Listed entries
____
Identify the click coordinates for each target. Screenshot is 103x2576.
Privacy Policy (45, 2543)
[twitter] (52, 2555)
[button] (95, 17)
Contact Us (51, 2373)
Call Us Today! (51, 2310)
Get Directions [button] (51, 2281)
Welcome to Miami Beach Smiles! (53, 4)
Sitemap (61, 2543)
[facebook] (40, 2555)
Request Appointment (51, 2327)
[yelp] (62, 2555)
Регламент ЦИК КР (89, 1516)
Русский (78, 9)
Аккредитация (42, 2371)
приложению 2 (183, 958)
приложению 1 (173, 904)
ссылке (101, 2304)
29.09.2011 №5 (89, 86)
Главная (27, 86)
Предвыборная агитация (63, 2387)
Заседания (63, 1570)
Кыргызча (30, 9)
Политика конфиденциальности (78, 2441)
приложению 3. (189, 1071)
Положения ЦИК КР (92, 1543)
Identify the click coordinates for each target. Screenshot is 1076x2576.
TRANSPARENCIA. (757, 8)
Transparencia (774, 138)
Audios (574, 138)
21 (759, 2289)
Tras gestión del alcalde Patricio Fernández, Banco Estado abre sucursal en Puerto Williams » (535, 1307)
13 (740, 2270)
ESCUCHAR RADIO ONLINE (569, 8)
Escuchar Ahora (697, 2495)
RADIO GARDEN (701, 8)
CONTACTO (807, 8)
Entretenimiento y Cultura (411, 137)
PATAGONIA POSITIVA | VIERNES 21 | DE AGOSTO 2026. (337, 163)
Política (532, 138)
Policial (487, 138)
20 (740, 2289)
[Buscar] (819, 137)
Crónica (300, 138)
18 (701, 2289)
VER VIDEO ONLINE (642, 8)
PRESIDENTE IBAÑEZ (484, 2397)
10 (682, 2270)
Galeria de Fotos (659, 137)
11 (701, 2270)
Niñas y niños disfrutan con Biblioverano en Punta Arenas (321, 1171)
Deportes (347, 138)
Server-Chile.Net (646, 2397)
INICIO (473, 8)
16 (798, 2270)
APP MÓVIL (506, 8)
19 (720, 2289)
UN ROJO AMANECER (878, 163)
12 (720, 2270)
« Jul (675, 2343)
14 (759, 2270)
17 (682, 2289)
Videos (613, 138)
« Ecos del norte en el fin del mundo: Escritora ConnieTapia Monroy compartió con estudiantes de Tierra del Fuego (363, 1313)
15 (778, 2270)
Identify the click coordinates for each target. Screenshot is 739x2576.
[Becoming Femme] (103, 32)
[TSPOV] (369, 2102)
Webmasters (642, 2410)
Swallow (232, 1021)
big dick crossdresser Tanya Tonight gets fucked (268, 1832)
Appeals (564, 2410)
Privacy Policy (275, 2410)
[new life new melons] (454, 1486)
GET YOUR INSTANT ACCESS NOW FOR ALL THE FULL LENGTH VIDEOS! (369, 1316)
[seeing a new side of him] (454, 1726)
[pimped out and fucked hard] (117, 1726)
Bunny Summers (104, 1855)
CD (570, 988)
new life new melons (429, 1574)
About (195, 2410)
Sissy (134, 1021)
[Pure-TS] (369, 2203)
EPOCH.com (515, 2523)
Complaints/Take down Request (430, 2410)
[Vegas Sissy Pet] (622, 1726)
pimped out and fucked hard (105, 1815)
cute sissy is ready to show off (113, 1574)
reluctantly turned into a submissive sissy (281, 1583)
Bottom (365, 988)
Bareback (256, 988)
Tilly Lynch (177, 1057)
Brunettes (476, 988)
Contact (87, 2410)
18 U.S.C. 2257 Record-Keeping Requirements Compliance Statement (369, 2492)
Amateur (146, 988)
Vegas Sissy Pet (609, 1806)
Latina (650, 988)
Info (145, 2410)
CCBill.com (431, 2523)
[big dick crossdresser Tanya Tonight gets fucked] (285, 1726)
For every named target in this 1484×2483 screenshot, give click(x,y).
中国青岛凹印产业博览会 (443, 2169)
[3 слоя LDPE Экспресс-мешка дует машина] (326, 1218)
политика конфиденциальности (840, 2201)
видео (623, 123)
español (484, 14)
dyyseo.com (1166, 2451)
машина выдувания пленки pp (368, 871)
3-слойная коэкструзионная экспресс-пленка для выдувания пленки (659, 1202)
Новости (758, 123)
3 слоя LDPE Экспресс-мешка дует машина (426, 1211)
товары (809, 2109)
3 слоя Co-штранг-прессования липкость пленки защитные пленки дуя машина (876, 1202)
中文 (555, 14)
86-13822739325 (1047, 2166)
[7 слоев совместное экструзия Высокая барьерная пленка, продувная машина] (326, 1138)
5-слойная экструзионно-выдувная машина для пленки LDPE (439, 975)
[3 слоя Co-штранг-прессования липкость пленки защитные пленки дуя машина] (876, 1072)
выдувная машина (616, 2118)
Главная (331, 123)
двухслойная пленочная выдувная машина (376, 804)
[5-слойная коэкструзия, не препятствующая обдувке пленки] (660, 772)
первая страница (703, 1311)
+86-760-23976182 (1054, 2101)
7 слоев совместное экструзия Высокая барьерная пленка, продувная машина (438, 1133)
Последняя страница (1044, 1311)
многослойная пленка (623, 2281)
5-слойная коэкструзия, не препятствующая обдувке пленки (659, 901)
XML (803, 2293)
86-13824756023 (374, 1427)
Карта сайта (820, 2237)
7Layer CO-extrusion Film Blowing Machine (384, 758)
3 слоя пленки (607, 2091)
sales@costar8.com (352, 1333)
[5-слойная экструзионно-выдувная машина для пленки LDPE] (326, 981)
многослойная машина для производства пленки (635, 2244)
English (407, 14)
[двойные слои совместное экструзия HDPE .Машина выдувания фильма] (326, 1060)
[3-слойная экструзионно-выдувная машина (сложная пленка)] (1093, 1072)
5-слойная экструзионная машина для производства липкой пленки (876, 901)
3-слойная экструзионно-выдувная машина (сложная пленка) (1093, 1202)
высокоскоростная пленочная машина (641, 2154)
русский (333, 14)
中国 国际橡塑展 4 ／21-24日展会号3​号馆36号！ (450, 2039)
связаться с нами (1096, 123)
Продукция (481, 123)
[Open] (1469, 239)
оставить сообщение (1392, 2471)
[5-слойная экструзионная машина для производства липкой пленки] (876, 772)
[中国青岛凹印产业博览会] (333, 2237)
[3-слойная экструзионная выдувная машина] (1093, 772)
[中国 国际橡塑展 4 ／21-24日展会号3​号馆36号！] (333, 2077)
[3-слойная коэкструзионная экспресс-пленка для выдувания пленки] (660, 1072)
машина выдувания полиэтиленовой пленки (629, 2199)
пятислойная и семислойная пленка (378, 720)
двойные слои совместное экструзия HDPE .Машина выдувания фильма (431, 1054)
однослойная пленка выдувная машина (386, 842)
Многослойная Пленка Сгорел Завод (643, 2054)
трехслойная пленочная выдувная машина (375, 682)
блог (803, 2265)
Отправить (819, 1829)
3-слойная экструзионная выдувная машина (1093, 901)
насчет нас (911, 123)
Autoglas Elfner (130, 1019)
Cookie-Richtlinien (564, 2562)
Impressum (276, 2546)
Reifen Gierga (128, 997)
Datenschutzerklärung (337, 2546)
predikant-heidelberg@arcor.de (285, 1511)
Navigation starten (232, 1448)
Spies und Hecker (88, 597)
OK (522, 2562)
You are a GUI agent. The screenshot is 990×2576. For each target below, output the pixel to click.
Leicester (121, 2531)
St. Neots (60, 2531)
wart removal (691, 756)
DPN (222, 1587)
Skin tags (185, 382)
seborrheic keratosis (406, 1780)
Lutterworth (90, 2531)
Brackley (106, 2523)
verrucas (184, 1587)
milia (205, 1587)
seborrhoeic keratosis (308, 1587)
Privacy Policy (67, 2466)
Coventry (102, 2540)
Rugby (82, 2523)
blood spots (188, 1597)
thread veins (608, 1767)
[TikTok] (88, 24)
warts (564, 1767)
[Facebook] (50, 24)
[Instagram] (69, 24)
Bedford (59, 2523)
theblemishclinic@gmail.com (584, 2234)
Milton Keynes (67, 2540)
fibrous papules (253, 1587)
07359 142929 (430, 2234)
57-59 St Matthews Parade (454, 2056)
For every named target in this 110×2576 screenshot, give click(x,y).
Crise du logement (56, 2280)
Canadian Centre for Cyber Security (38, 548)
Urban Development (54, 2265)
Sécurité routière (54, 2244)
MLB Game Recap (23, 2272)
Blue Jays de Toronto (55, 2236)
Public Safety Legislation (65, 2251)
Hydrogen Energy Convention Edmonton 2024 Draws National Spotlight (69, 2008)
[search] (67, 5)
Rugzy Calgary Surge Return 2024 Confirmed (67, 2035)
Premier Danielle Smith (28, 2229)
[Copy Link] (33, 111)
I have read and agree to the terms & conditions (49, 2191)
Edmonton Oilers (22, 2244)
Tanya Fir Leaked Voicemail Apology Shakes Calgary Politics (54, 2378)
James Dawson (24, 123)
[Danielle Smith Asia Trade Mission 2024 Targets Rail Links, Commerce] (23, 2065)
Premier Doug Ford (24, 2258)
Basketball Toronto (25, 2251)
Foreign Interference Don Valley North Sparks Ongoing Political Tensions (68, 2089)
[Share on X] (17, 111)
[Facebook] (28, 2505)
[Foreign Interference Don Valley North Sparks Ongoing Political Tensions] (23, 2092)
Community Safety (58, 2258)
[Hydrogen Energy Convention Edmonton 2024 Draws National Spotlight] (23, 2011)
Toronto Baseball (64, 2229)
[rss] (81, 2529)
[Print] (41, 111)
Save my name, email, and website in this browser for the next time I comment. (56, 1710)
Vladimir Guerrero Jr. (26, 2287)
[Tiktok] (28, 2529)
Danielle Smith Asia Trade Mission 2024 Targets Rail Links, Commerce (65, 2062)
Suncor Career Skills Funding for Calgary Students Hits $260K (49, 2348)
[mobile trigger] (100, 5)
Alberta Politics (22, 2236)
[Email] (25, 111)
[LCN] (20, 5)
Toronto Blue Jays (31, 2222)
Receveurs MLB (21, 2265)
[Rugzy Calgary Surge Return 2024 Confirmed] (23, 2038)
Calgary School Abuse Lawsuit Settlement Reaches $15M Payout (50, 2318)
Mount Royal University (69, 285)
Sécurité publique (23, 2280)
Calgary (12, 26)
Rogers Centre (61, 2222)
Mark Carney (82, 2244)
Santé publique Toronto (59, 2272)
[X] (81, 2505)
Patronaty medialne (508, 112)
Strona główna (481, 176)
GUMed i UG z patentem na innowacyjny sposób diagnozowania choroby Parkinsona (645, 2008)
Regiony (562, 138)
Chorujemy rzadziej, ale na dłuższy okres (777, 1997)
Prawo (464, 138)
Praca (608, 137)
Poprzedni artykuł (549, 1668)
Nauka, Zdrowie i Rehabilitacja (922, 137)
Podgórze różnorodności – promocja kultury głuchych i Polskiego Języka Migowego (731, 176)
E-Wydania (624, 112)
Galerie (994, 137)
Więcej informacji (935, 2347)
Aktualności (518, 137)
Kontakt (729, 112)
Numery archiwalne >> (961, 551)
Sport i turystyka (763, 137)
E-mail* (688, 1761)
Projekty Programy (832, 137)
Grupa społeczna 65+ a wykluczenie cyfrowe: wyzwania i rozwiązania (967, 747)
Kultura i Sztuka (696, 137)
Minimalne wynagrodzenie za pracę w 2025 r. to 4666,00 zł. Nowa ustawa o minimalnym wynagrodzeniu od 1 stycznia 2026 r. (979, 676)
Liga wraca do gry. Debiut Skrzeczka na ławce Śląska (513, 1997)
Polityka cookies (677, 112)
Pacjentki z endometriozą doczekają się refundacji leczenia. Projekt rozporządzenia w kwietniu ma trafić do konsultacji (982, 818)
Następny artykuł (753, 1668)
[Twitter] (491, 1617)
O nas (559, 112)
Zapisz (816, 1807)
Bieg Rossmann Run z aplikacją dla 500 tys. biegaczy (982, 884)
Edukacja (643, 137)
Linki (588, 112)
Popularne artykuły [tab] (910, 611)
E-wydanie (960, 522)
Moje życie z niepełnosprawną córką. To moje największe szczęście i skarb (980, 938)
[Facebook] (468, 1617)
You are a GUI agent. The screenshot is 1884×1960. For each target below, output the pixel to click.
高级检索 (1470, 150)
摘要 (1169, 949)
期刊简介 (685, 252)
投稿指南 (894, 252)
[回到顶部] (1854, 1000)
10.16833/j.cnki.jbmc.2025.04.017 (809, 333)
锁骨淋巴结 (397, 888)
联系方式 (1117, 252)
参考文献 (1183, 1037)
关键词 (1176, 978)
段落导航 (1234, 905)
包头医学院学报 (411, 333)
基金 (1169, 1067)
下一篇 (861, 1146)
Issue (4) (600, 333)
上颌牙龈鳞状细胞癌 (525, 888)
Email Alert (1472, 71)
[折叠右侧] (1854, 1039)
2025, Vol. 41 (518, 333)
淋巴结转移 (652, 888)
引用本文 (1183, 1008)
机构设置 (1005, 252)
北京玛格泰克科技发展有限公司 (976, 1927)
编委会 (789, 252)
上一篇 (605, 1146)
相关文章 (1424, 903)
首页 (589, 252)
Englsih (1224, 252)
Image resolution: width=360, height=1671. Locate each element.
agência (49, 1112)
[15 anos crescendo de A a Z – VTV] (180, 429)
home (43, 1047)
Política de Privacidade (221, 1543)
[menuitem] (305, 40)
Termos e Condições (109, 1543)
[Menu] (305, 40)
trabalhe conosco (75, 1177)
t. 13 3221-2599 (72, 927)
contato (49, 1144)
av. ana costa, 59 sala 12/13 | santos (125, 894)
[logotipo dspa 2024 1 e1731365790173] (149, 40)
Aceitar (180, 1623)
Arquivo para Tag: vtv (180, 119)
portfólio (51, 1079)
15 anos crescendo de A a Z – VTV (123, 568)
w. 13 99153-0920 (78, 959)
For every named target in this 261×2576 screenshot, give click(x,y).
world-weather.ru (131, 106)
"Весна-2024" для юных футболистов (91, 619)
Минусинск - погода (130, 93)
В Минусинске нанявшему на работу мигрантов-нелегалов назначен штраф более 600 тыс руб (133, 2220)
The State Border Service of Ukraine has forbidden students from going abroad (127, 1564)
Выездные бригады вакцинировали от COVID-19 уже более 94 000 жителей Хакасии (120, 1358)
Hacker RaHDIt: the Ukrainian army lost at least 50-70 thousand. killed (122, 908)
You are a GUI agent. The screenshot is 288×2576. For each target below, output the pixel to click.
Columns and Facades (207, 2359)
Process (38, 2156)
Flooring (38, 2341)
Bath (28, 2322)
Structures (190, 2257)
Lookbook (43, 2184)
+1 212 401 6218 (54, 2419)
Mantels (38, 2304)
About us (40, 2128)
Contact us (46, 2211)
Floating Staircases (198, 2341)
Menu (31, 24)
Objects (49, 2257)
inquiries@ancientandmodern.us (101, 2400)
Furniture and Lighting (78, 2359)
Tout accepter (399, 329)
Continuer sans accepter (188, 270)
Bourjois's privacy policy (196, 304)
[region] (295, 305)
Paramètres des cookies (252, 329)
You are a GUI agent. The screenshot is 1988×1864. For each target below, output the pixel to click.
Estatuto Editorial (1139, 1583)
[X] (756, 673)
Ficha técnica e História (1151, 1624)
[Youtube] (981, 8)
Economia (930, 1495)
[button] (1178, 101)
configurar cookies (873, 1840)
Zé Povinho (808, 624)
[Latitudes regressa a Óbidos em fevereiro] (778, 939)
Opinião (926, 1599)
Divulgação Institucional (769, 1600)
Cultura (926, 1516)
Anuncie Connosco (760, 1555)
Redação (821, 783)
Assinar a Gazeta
____
What you need to do
Say how many lines of the data hold the word "пленочная", and leave out everything but the number.

Solution to this problem
3